> INPUT
----------
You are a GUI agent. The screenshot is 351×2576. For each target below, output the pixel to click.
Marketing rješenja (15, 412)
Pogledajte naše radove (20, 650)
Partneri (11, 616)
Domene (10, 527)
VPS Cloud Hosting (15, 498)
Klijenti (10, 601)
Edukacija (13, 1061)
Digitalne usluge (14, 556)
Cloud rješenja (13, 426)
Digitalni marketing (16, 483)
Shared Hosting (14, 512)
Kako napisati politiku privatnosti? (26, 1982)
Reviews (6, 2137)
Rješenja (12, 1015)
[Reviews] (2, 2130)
----------
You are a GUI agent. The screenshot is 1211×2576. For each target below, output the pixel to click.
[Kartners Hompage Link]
----------
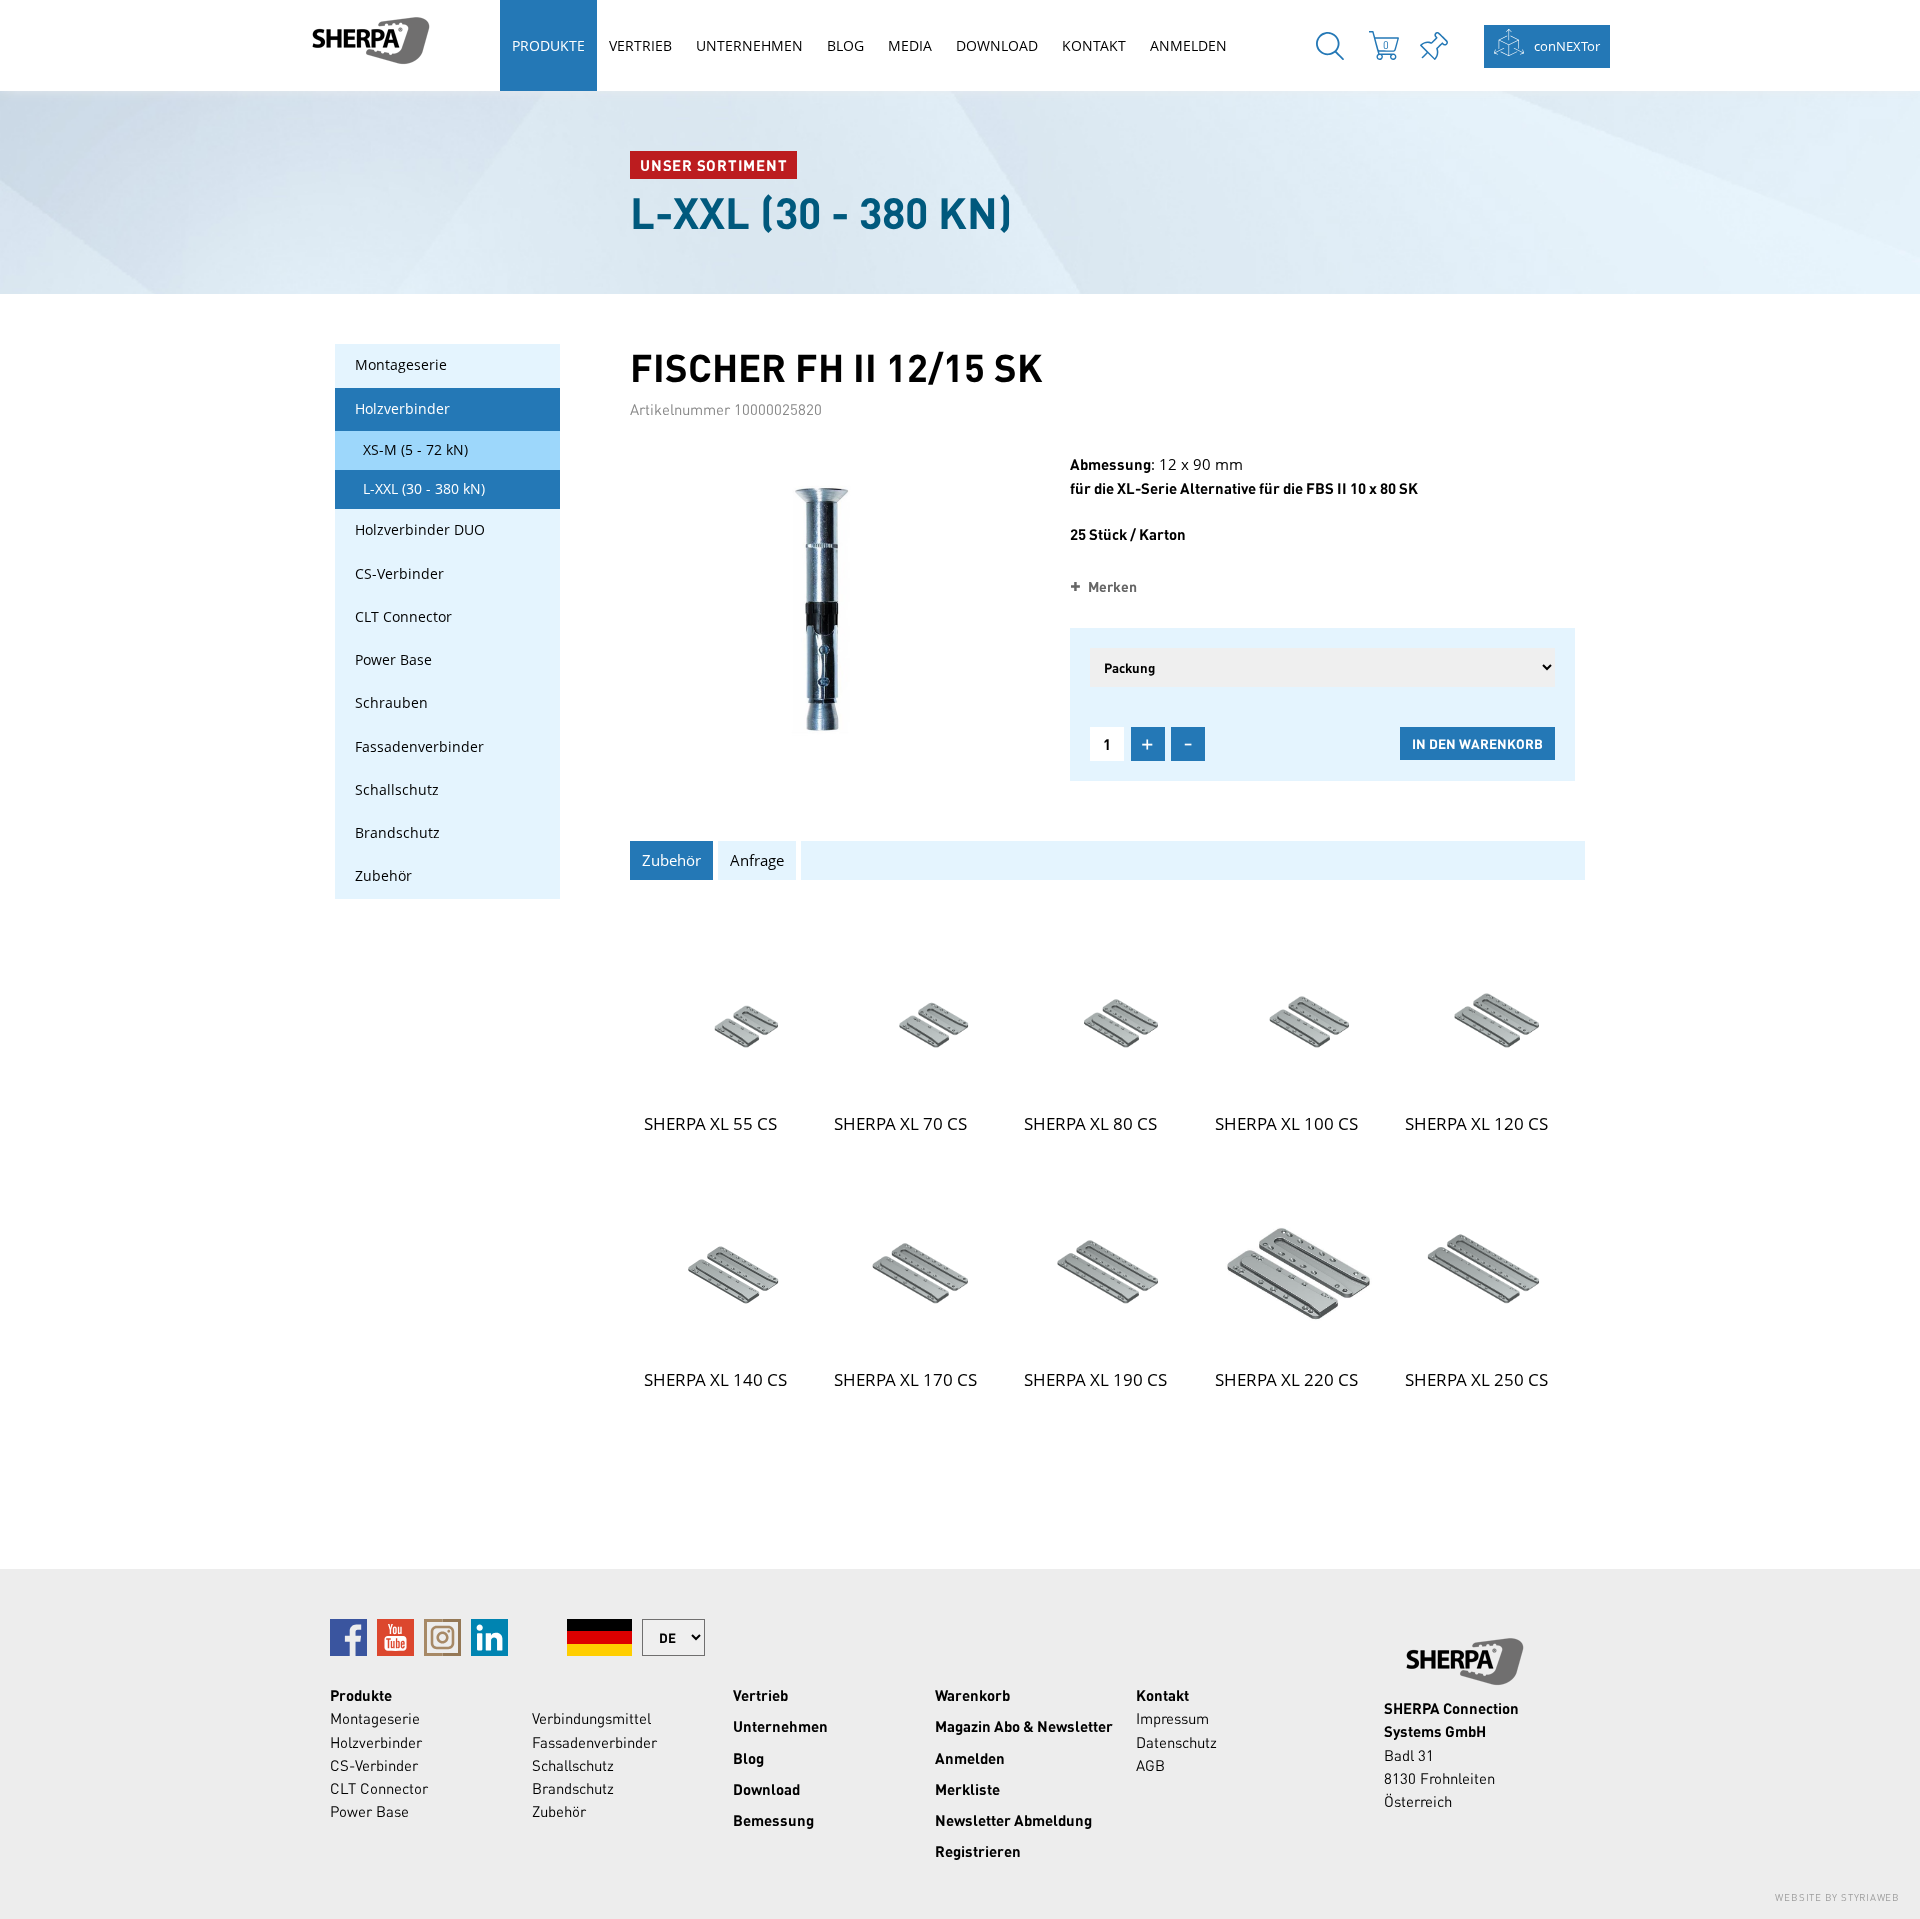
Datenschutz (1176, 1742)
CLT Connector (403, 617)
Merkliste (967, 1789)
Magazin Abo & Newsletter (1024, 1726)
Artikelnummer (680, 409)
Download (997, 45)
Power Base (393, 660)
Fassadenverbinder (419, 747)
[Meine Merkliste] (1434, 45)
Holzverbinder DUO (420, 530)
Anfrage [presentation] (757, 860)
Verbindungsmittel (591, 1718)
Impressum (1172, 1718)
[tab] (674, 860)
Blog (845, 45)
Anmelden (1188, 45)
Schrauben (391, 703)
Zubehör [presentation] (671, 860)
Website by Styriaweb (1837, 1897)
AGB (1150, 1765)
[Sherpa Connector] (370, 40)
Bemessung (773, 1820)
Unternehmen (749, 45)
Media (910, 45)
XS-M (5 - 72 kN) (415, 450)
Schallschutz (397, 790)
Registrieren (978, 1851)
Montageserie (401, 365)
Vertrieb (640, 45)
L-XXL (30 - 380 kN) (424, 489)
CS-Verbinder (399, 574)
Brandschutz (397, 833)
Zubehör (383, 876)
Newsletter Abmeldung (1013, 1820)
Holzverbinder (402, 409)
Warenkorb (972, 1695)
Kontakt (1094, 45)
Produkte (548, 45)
----------
> EXERCISE DESCRIPTION
Considering only the material above, set down every line from the one with "Unternehmen (749, 45)" to the one with "Produkte (548, 45)", inclusive, exactly as written.

> EXERCISE ANSWER
Unternehmen (749, 45)
Media (910, 45)
XS-M (5 - 72 kN) (415, 450)
Schallschutz (397, 790)
Registrieren (978, 1851)
Montageserie (401, 365)
Vertrieb (640, 45)
L-XXL (30 - 380 kN) (424, 489)
CS-Verbinder (399, 574)
Brandschutz (397, 833)
Zubehör (383, 876)
Newsletter Abmeldung (1013, 1820)
Holzverbinder (402, 409)
Warenkorb (972, 1695)
Kontakt (1094, 45)
Produkte (548, 45)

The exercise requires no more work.